I think it's closer to 900 mph at the equator, and of course slower as one moves towards the poles.
In any case, in order to keep up with a ground point on the equator from a high altitude, one would have to travel a good deal faster than the 900 mph speed the ground is moving since they'd be at a greater radius from the center of the planet's rotation.
Same principle as for the earth's equator rotating faster than latitudes north and south of it, the circumference along the equator being larger than at those other latitudes. All points, regardless of latitude, take 24 hours to rotate once around. And when the circumference is smaller the rotational rate is slower, and faster when the circumference is larger. ie, a point along a relatively tiny 10ft-radius circle centered on the earth's north or south rotational point would still take 24 hours to revolve once.
Makes sense when thought about. So depending on the tilt of the ground track relative to distance from the equator, matching speed may be fun. Odd the article did not touch on that aspect.

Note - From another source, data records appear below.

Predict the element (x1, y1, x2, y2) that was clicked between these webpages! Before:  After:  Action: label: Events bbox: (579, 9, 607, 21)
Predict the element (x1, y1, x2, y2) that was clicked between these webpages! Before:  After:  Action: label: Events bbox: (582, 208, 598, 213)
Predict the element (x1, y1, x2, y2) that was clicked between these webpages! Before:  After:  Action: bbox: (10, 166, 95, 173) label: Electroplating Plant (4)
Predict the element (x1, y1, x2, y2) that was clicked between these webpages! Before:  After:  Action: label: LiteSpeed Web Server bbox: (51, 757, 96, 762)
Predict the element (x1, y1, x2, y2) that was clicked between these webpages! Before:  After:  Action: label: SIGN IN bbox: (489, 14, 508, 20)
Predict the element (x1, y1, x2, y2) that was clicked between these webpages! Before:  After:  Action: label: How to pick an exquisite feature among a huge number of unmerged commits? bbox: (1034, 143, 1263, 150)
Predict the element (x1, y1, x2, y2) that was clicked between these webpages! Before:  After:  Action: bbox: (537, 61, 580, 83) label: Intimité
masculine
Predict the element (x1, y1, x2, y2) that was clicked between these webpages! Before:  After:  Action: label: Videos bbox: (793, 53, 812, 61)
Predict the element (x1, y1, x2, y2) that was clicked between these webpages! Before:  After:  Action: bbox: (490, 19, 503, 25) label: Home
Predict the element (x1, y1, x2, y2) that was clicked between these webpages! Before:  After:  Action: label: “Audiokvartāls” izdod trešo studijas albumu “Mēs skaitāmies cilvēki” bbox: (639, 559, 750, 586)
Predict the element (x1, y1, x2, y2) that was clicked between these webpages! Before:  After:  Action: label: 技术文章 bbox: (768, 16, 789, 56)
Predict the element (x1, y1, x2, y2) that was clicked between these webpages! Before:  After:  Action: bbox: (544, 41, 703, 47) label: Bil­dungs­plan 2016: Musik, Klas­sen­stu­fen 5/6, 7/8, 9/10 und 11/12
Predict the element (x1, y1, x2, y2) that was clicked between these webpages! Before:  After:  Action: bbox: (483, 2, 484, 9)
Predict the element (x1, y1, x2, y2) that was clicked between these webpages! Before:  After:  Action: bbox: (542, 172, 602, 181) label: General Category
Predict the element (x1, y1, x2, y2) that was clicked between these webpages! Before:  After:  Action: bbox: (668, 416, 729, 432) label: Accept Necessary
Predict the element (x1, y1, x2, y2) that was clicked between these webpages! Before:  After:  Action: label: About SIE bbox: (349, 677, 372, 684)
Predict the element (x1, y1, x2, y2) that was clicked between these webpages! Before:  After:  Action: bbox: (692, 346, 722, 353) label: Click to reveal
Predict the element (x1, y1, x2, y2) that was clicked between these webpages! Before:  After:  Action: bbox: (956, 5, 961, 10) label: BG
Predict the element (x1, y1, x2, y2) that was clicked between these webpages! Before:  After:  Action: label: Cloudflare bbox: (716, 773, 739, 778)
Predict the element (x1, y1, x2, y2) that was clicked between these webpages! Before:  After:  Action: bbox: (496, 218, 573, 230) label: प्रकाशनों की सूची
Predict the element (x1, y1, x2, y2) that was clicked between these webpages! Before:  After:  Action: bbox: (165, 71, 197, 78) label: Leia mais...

Never even saw one at Edwards AFB. Do they still do cart starts on them?
Strip out all of the weapons, update them, and you can fit a football field of modern avionics in one.
Last time I saw them they were putting new wing spars in them at Ellington AFB (late 70’s early 80’s. Sitting right next to the U2C.
You would just need to know the altitude of the plane, add to it the earth’s radius (approx 4,000 mi), then use the sum as “r” in the formula for a circumference: 2pi x r = C
I’m majorly confused. How does Mercury ( closet to sun) go from a toasty 800 degrees to several hundred degrees below zero in a 59 day rotation...... when Earth varies from 100 degrees to minus 30 or so in a 1 day rotation?
are they saying whenever the sun is not directly shining on a planet, it plunges into deep freeze? .....and because the Earth spins so quickly, the effect of not getting warmed by the sun during night is disapated by it’s quick spin?
Mercury is total vacuum, which does not transfer heat of course. Other than conduction, no way for that hot side to heat the cold side.
I gather the moon had some wild extremes as well.
Oh yeah, might check if Mercury even rotates on it’s axis or just keeps one side toward the sun like the moon does with earth. Not that much into planetoogy.